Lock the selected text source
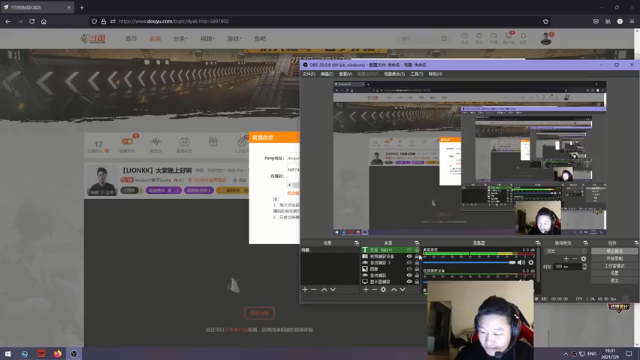 pos(417,250)
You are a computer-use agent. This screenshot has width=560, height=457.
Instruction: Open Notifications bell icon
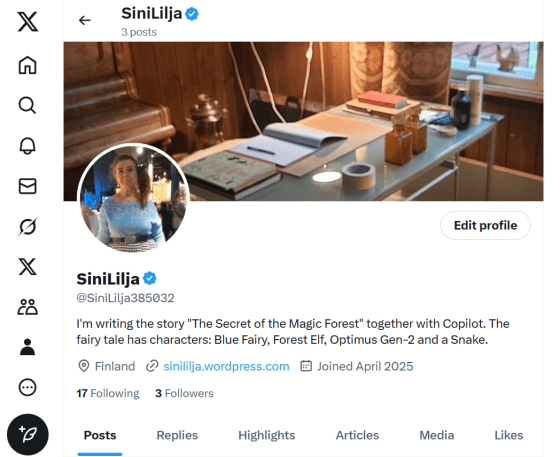(28, 146)

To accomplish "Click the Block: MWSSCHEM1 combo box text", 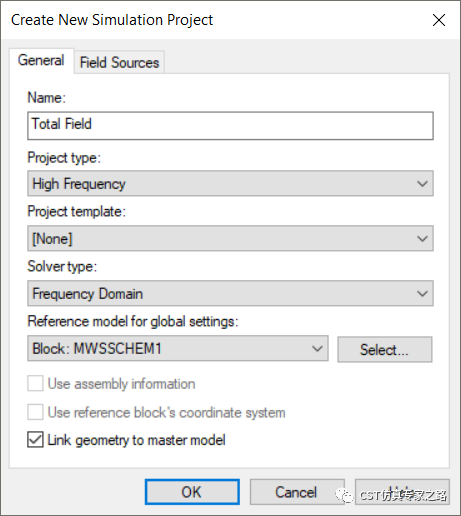I will (x=97, y=349).
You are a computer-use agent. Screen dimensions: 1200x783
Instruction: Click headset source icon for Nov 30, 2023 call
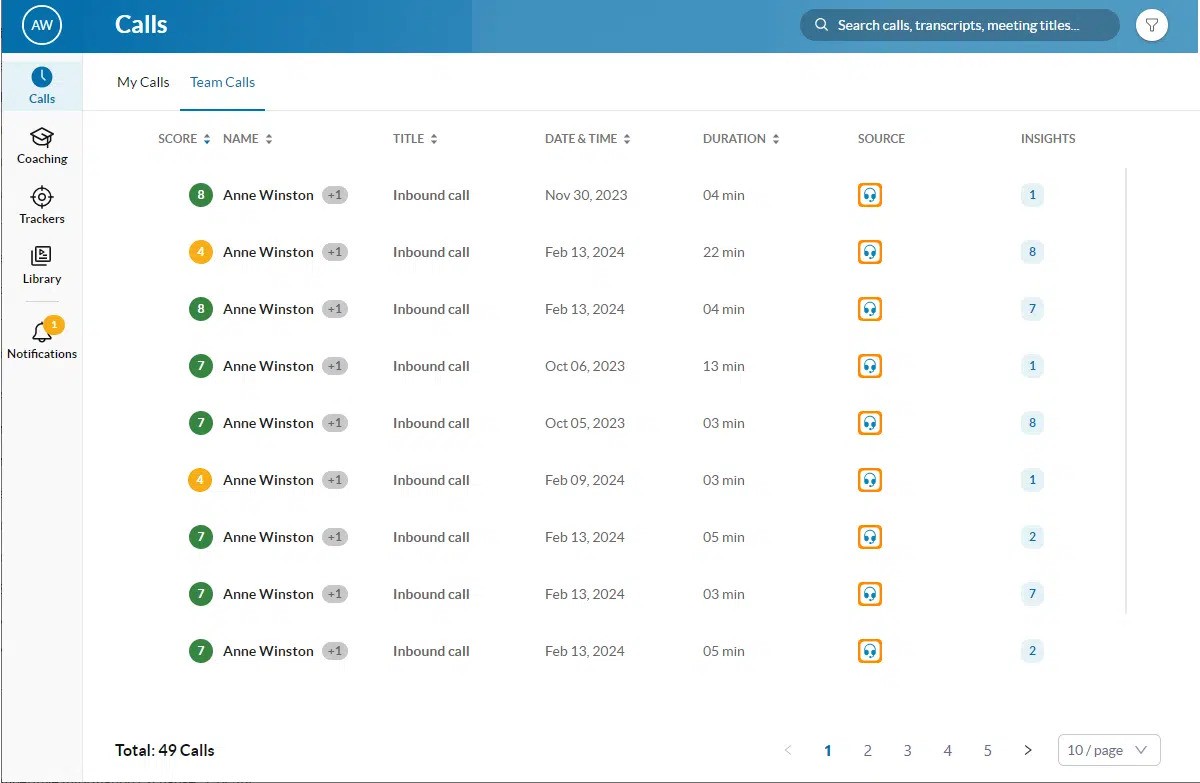[x=870, y=195]
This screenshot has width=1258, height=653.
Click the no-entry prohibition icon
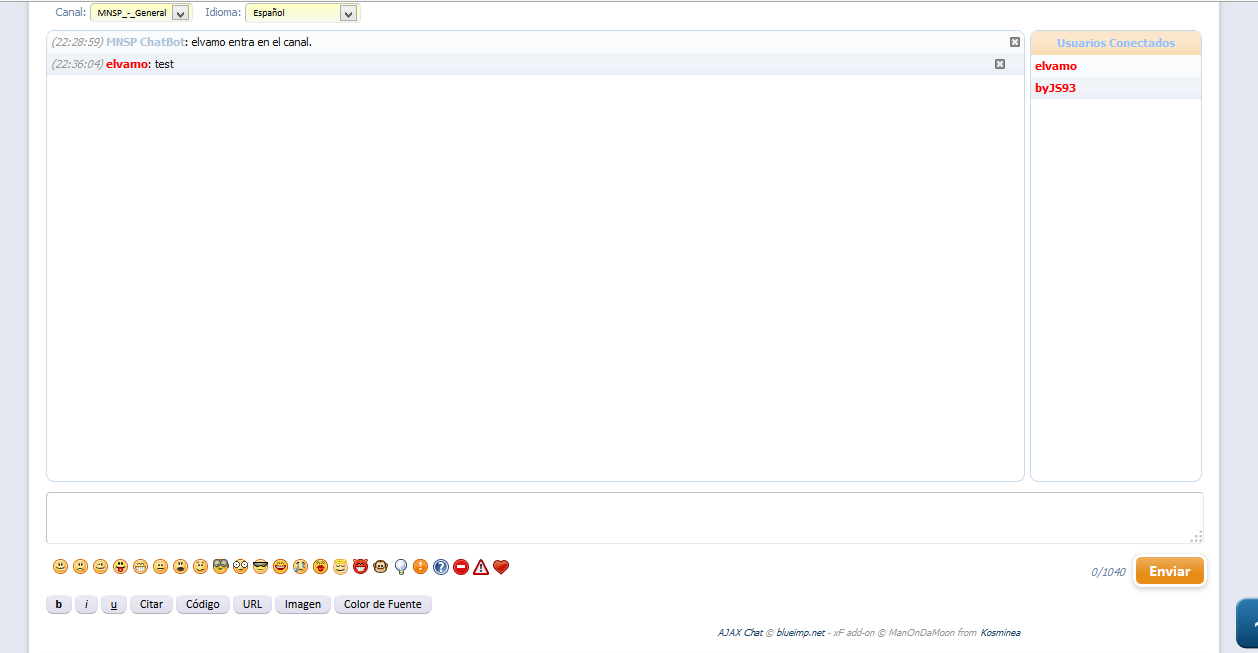(459, 566)
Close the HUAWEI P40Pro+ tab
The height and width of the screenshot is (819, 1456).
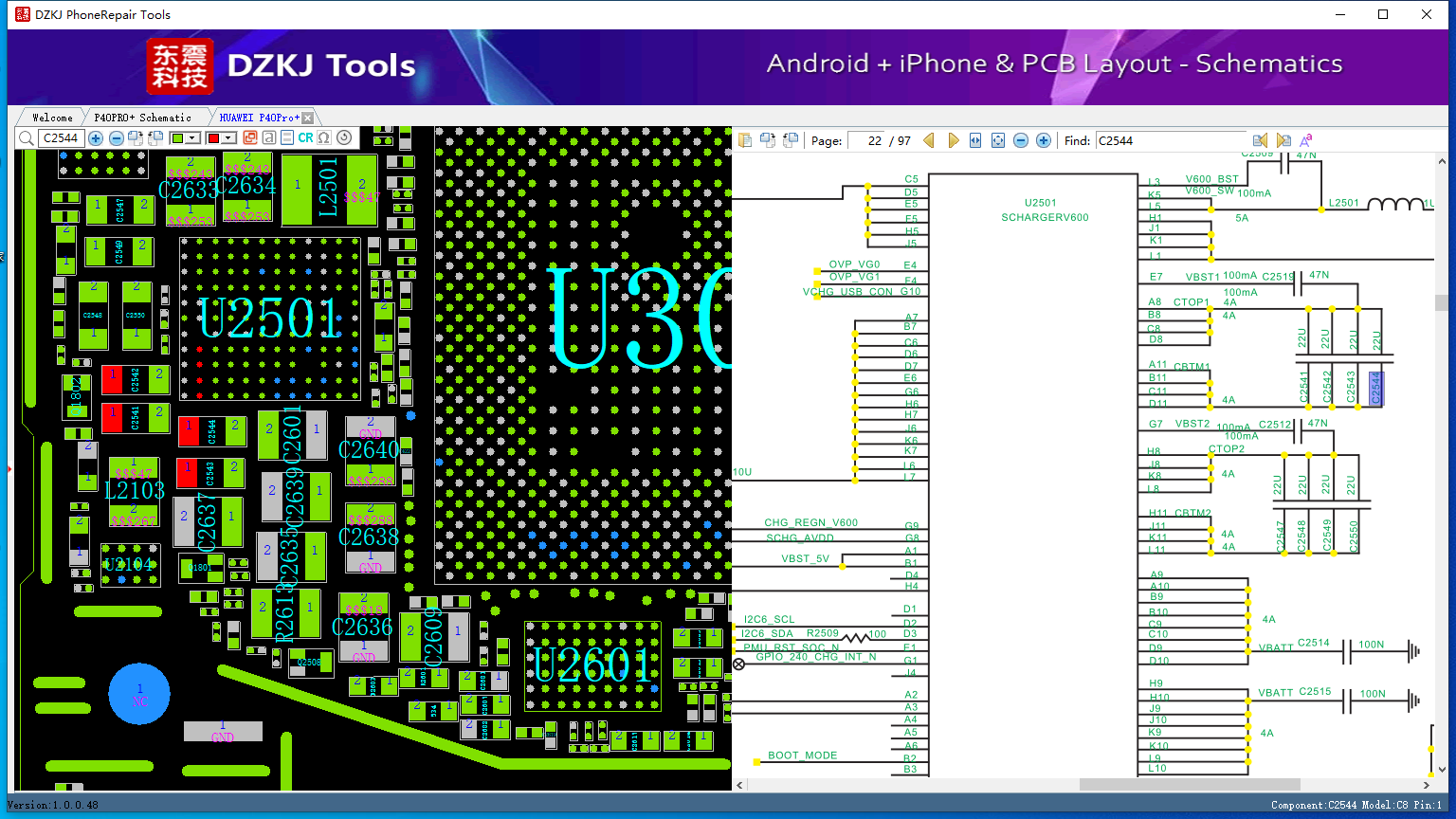tap(307, 118)
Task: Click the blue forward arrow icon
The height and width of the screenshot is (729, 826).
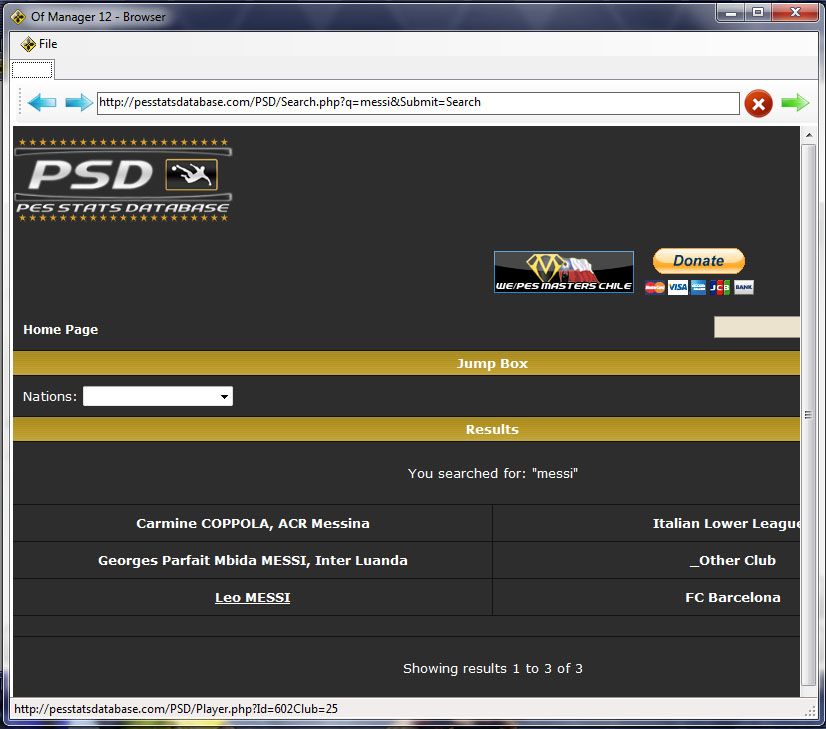Action: pos(78,102)
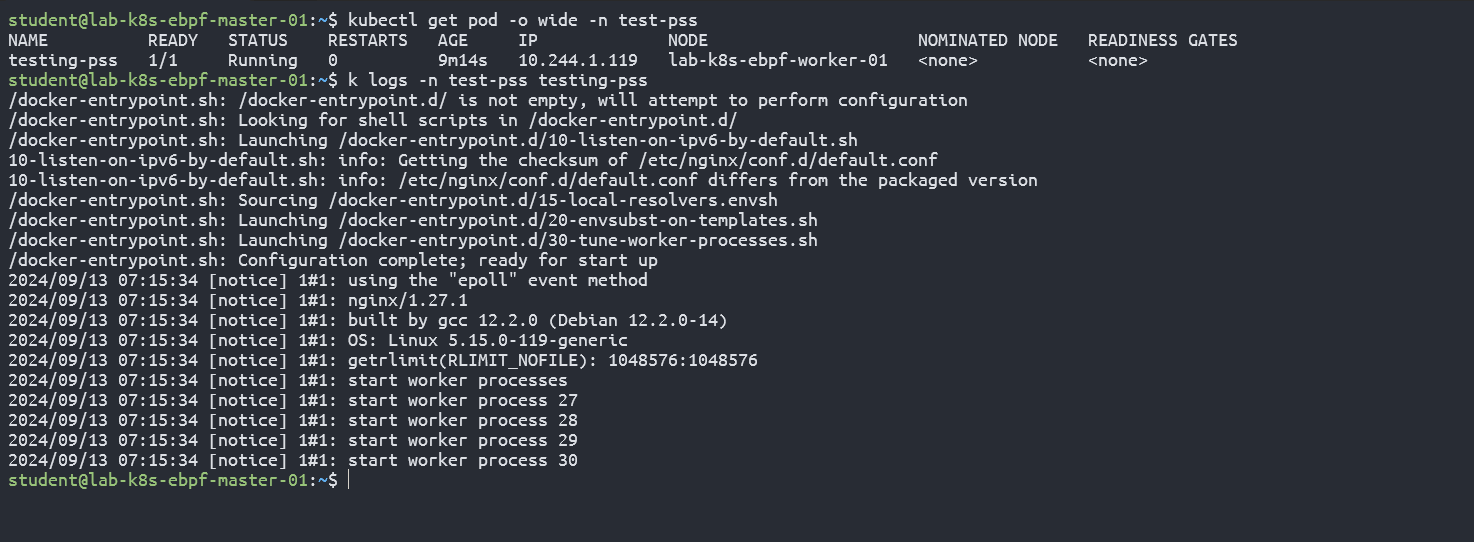
Task: Click the "Configuration complete; ready for start up" line
Action: pyautogui.click(x=447, y=260)
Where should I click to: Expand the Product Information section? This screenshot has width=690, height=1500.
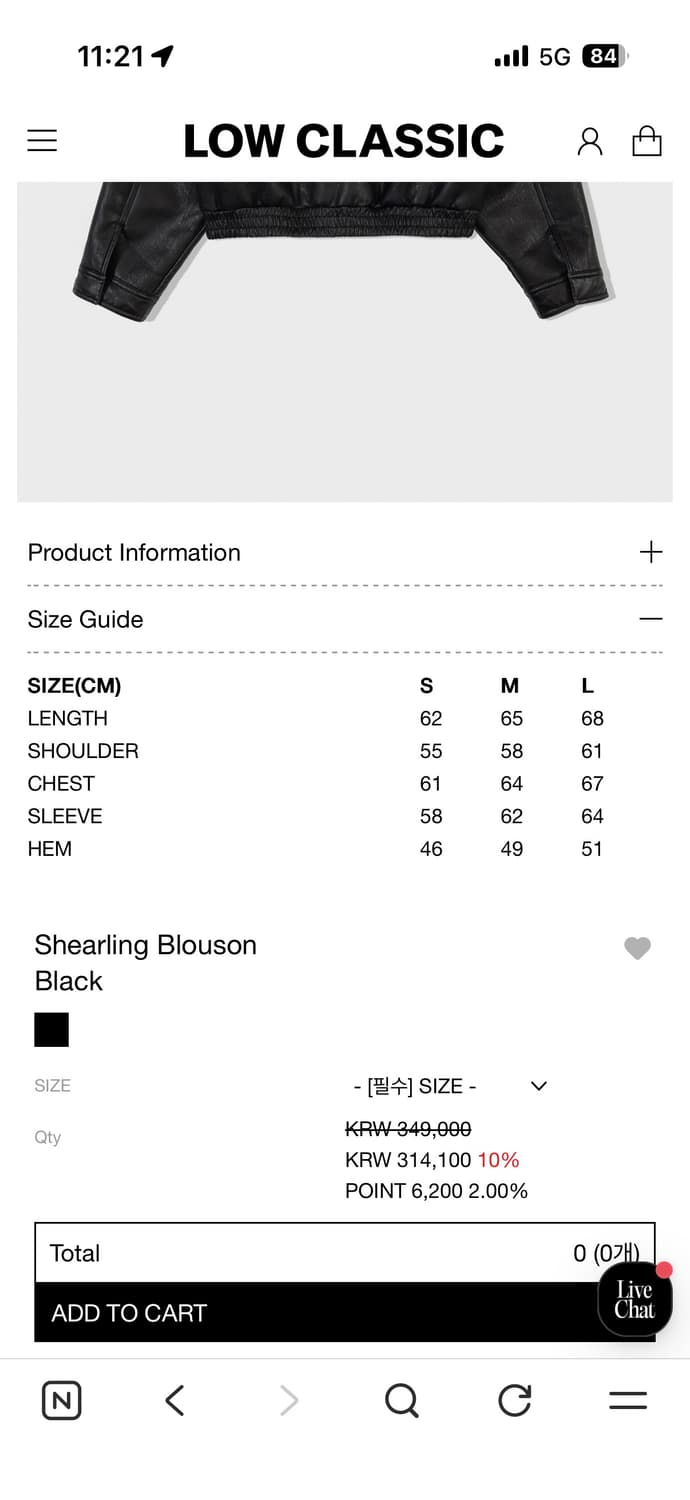(650, 552)
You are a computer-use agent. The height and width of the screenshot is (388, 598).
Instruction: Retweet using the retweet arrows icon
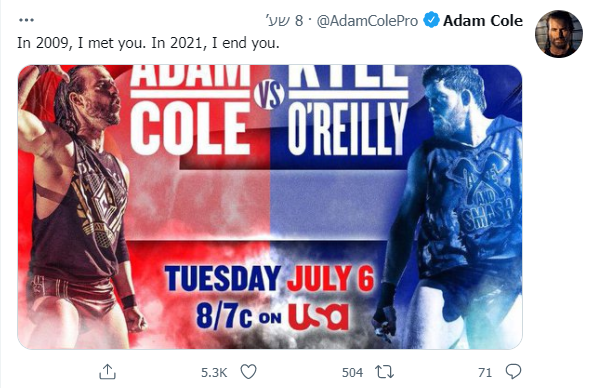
====
Exercise details — Leave every picture out and print exactly the lines from the one that contains "Click the no-entry prohibition icon" through the last line of the material above.

The completed task —
Click the no-entry prohibition icon
(459, 566)
Close the HUAWEI P40Pro+ tab
The height and width of the screenshot is (819, 1456).
tap(307, 118)
Task: Click the blue forward arrow icon
The height and width of the screenshot is (729, 826).
Action: pos(78,102)
Task: Click the "Configuration complete; ready for start up" line
Action: pyautogui.click(x=447, y=260)
Where should I click to: Expand the Product Information section? This screenshot has width=690, height=1500.
(650, 552)
You are a computer-use agent. The height and width of the screenshot is (388, 598).
Instruction: Retweet using the retweet arrows icon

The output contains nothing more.